*** Block opens ***

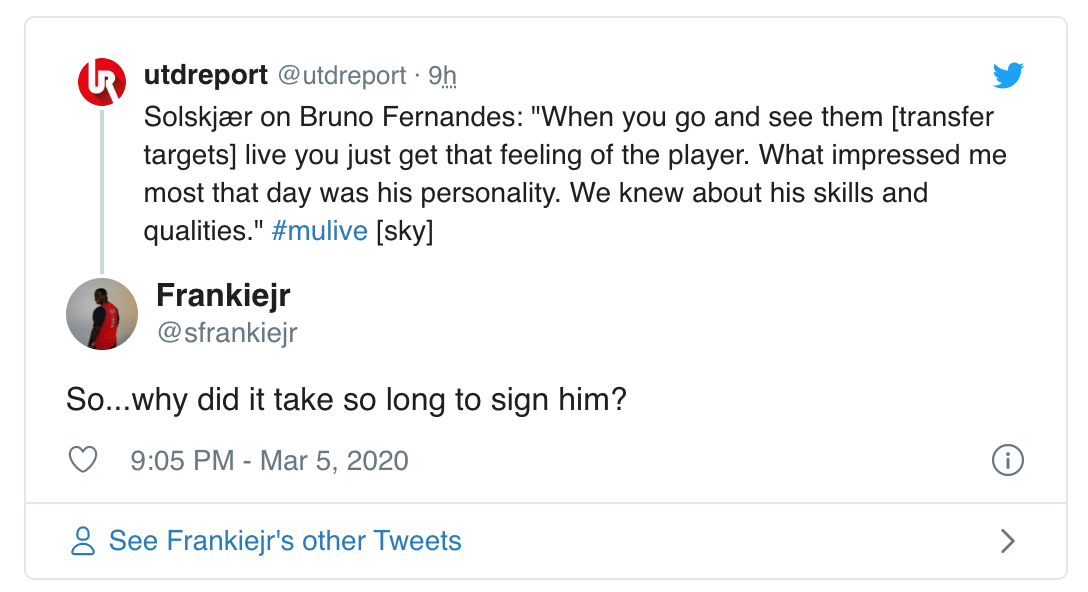Click the Twitter bird icon
This screenshot has width=1088, height=592.
1010,74
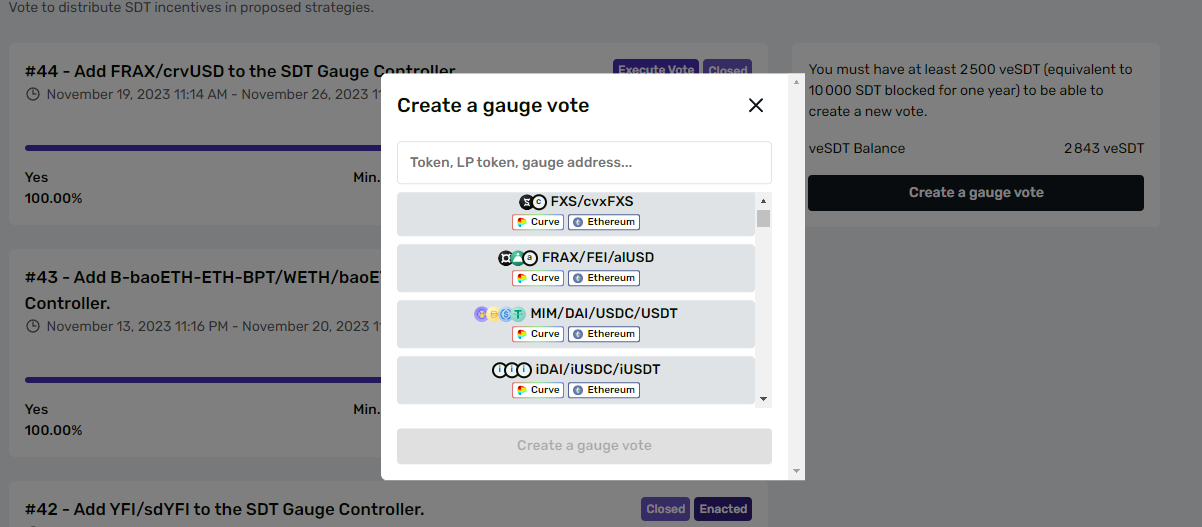The image size is (1202, 527).
Task: Click the iDAI/iUSDC/iUSDT token icons
Action: pos(511,370)
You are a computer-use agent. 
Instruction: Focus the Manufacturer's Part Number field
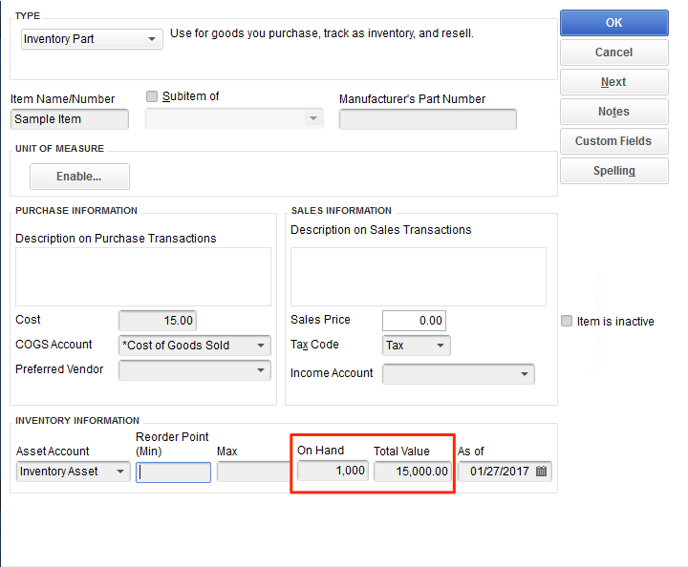(427, 120)
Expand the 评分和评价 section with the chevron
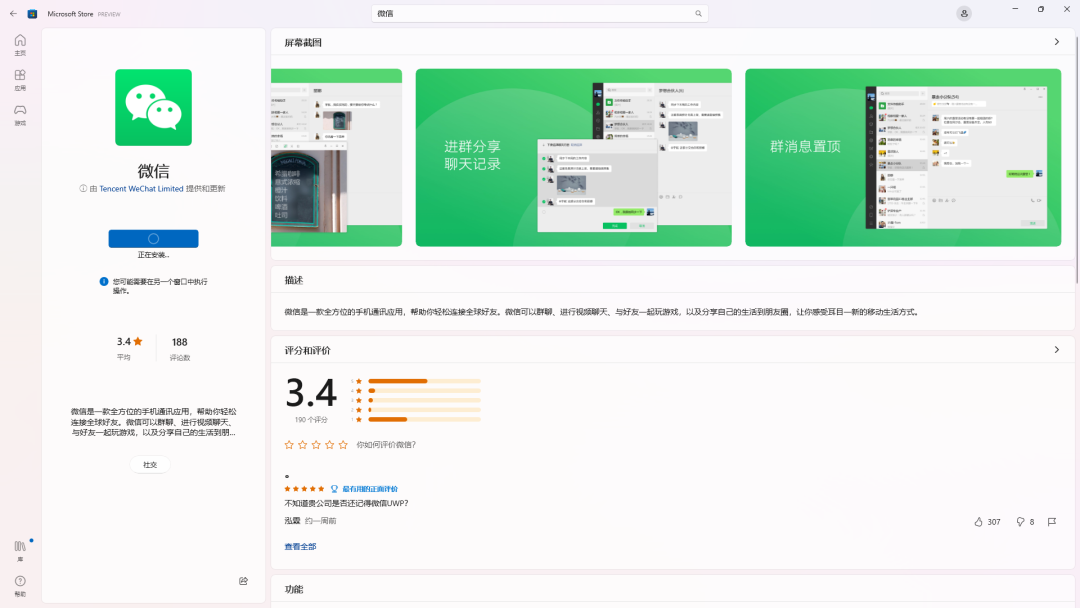This screenshot has height=608, width=1080. [1057, 349]
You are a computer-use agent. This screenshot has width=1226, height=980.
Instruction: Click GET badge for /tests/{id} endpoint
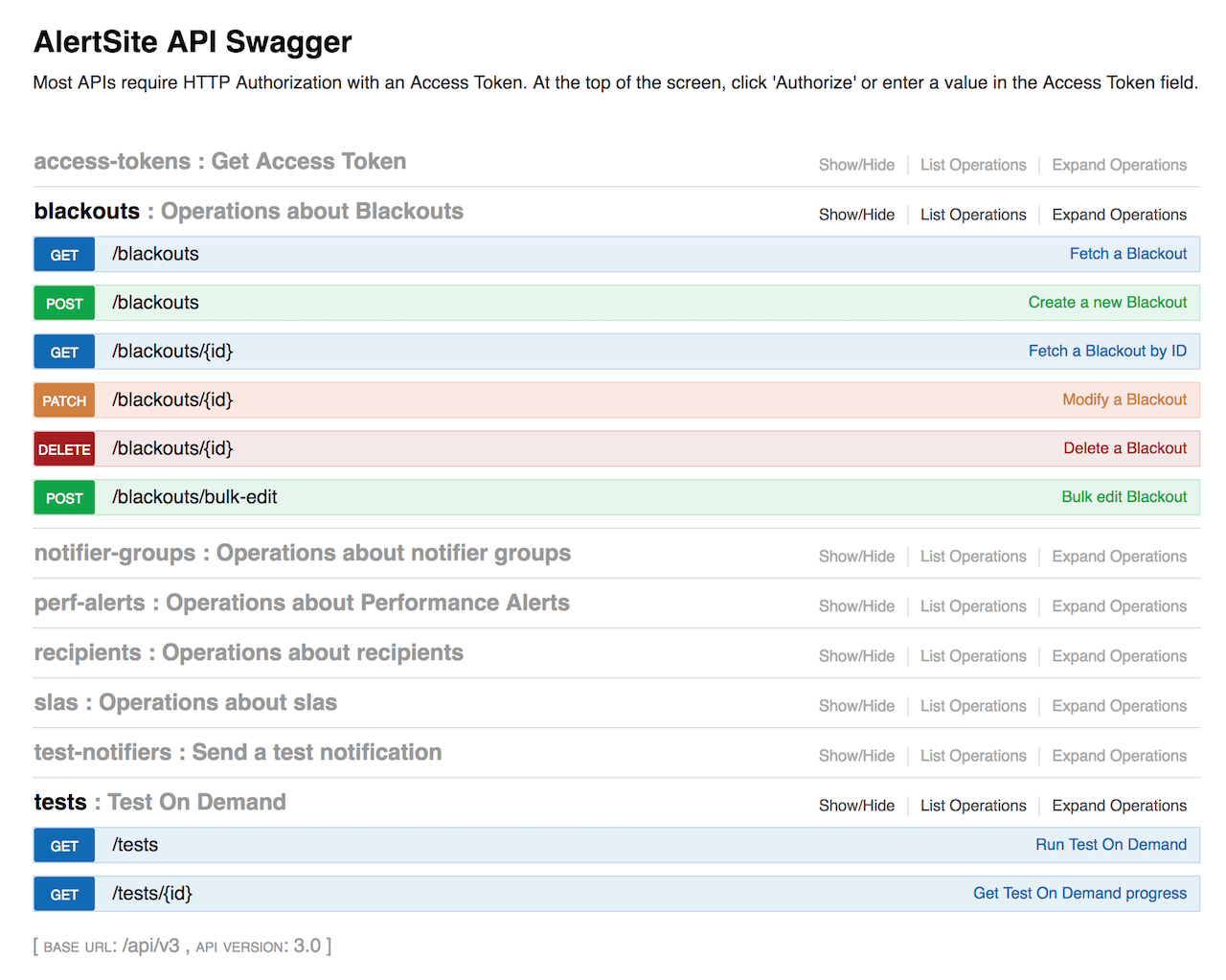point(64,895)

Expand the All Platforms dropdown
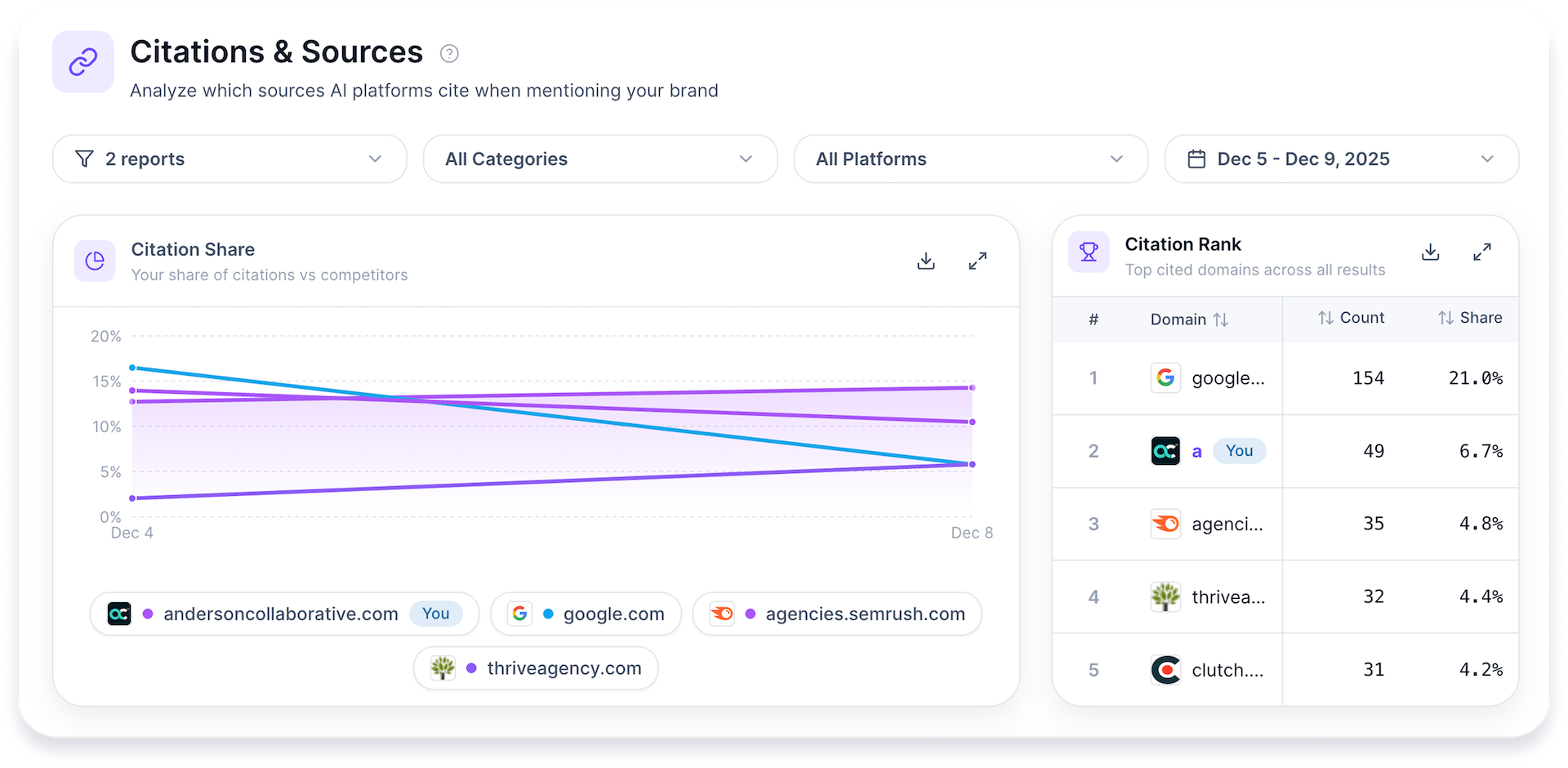point(970,159)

*** Block closes ***

WHAT TO DO: The answer should consist of all lines from the records above that hold the word "agent".

EXPECTED ANSWER:
You are a computer-use agent. 
You are a computer-use agent. This screenshot has width=1226, height=980.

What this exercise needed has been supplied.